_Consigne:_ Reformulez sous forme de liste le paragraphe de la critique de film qui commence par « On voit donc toutes les stratégies », en conservant ses faits essentiels.

++++ Texte du document ++++

Archives de catégorie : Culture/Procrastination

Article invité : A Quiet Place, de John Krasinski

Film d’horreur/de SF américain de 2018. L’article est rédigé par OC.

Film d’autant plus décevant que le principe avait l’air extrêmement prometteur (« Ça fait peur et y’a de la langue des signes ») : une famille vit en mode survivaliste (de luxe) dans la campagne américaine, dans un futur proche où des bestioles aveugles mais à l’ouïe très fine repèrent leurs proies (= les humains et, apparemment, les ratons-laveurs) de très loin et les bouffent en moins de temps qu’il ne faut pour dire « hyperacousie ».

On voit donc toutes les stratégies mises en place par la famille pour vivre sans faire de bruit : langue des signes (ce qui est facilité par le fait que l’aînée est sourde – le personnage est d’ailleurs incarné par une comédienne elle-même sourde, ce qui est appréciable), sable ou peinture sur le sol pour atténuer les bruits de pas ou mettre en évidence les planches de l’escalier qui ne craquent pas, communication en morse ou par signaux lumineux, couffin insonorisé pour le bébé à naître… Visuellement c’est plutôt réussi.

++++ Données ++++

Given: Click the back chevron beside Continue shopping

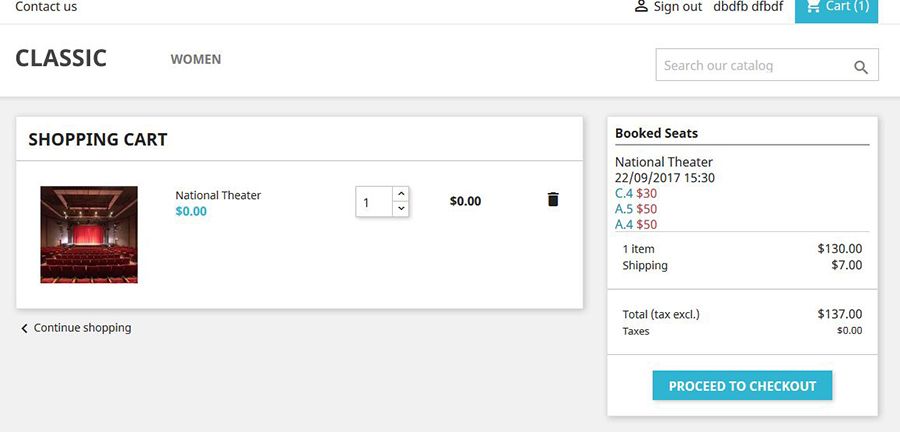Looking at the screenshot, I should (24, 328).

++++

_Réponse:_
La famille vit sans faire de bruit grâce à plusieurs stratégies :
- la langue des signes, facilitée par la surdité de l'aînée, interprétée par une comédienne elle-même sourde, ce qui est appréciable ;
- du sable ou de la peinture au sol, pour atténuer les bruits de pas ou signaler les planches de l'escalier qui ne craquent pas ;
- la communication en morse ou par signaux lumineux ;
- un couffin insonorisé pour le bébé à naître.

Sur le plan visuel, le résultat est plutôt réussi.